Please ignore. This was unrelated to this issue and is now resolved.

~One challenge in implementing this is that we replace JoinedRowProcessor with a RapidsProcessDeltaMergeJoin logical operator that involves a non-deterministic expression (monotonically_increasing_id).
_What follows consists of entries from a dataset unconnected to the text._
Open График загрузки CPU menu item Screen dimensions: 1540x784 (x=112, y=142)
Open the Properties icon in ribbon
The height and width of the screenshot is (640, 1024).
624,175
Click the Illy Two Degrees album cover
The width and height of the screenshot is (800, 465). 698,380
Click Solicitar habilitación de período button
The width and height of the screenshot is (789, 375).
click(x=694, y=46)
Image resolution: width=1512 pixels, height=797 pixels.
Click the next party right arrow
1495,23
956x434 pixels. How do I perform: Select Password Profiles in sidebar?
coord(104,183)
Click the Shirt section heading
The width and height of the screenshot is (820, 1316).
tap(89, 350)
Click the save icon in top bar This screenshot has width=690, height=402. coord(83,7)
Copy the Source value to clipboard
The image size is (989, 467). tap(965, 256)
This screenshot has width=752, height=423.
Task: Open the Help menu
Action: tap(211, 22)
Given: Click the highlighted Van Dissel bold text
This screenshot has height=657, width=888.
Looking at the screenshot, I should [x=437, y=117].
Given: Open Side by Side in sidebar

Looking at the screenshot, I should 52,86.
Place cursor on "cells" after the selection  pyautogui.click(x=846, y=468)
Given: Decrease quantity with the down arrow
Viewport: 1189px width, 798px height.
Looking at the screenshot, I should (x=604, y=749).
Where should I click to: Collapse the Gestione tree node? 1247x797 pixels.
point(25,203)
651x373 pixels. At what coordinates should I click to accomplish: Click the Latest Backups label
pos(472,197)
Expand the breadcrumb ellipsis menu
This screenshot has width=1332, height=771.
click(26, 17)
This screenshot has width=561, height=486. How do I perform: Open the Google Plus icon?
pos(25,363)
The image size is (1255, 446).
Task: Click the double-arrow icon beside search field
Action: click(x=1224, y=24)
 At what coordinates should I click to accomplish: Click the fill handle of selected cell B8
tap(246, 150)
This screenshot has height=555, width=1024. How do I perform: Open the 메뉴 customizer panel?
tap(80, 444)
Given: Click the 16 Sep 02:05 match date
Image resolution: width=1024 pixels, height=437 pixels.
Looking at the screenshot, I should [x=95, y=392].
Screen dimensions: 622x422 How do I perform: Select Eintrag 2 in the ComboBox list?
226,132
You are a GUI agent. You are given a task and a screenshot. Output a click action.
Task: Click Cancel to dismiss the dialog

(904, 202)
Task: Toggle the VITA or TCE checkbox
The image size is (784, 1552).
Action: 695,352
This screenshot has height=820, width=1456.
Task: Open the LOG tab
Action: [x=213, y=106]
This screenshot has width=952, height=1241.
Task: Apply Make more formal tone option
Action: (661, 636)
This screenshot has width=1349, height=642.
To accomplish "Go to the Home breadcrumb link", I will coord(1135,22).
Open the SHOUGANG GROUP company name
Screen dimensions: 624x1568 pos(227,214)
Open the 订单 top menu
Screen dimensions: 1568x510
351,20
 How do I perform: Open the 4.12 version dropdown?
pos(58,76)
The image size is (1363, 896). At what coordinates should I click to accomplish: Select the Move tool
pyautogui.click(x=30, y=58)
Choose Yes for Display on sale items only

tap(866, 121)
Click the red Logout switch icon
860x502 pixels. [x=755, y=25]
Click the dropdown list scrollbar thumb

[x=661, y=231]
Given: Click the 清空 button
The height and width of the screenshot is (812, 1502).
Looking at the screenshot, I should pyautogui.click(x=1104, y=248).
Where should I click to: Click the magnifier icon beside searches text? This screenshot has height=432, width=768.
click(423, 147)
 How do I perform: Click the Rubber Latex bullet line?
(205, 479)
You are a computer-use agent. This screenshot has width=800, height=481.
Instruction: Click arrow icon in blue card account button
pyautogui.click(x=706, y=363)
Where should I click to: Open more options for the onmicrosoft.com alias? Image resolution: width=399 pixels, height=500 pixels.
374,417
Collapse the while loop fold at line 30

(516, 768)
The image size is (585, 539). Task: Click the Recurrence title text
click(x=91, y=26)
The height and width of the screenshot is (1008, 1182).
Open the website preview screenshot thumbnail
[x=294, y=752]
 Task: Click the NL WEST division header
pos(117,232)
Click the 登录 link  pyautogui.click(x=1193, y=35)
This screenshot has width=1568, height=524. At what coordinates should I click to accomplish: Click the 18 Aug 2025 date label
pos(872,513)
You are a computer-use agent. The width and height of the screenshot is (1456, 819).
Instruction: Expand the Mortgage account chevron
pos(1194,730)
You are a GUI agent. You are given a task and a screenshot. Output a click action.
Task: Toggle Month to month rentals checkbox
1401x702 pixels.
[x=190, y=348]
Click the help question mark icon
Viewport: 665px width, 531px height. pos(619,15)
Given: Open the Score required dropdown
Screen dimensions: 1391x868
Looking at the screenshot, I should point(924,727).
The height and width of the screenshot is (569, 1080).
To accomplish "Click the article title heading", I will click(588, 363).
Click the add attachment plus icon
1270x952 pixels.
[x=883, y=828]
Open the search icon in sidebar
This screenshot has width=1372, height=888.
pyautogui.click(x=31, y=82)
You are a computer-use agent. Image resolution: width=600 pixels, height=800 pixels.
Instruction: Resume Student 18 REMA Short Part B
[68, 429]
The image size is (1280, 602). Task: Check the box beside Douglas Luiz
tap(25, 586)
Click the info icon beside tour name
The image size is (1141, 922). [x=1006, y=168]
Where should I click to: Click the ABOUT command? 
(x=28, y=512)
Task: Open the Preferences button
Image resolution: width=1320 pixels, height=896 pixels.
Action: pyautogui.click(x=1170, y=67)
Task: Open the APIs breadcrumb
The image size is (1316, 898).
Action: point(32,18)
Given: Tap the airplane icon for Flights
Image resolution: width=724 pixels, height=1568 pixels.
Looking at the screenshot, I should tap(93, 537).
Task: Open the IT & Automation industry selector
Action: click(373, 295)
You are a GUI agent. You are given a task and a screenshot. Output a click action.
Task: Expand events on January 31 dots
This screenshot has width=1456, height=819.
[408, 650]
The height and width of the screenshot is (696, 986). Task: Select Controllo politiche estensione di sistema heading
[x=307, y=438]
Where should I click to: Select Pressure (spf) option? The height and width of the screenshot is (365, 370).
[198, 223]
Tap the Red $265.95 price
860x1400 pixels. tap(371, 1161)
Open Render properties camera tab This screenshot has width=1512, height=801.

Spark has an analyzer rule that only allows non-deterministic expressions in a hard-coded set of operators, resulting in the following error:~

23/06/14 16:55:53 ERROR GpuMergeIntoCommand: Fatal error in MERGE with materialized source in attempt 1.
org.apache.spark.sql.AnalysisException: nondeterministic expressions are only allowed in Project, Filter, Aggregate or Window, found:
a,b,c,_target_row_id_,_row_dropped_,_incr_row_count_,_change_type,(_source_row_present_ IS NULL),(_target_row_present_ IS NULL),true,a,b,c,_target_row_id_,true,(UDF() AND UDF()),CAST(NULL AS STRING),a,b,c,_target_row_id_,false,true,'delete',a,b,c,_target_row_id_,false,UDF(),CAST(NULL AS STRING),a,b,c,_target_row_id_,true,true,CAST(NULL AS STRING)
in operator RapidsProcessDeltaMergeJoin [a#304727, b#304728, c#304729, _target_row_id_#304730L, _row_dropped_#304731, _incr_row_count_#304732, _change_type#304733], isnull(_source_row_present_#304699), isnull(_target_row_present_#304702), [true], [[[a#304425, b#304426, c#304427, _target_row_id_#304707L, true, (UDF() AND UDF()), null], [a#304425, b#304426, c#304427, _target_row_id_#304707L, false, true, delete]]], [a#304425, b#304426, c#304427, _target_row_id_#304707L, false, UDF(), null], [a#304425, b#304426, c#304427, _target_row_id_#304707L, true, true, null].; line 1 pos 0;

Here is the Spark code from CheckAnalysis:

          case o if o.expressions.exists(!_.deterministic) &&
            !o.isInstanceOf[Project] && !o.isInstanceOf[Filter] &&
            !o.isInstanceOf[Aggregate] && !o.isInstanceOf[Window] &&
            // Lateral join is checked in checkSubqueryExpression.
            !o.isInstanceOf[LateralJoin] =>
            // The rule above is used to check Aggregate operator.
            o.failAnalysis(
              errorClass = "_LEGACY_ERROR_TEMP_2439",
              messageParameters = Map(
                "sqlExprs" -> o.expressions.map(_.sql).mkString(","),
                "operator" -> operator.simpleString(SQLConf.get.maxToStringFields)))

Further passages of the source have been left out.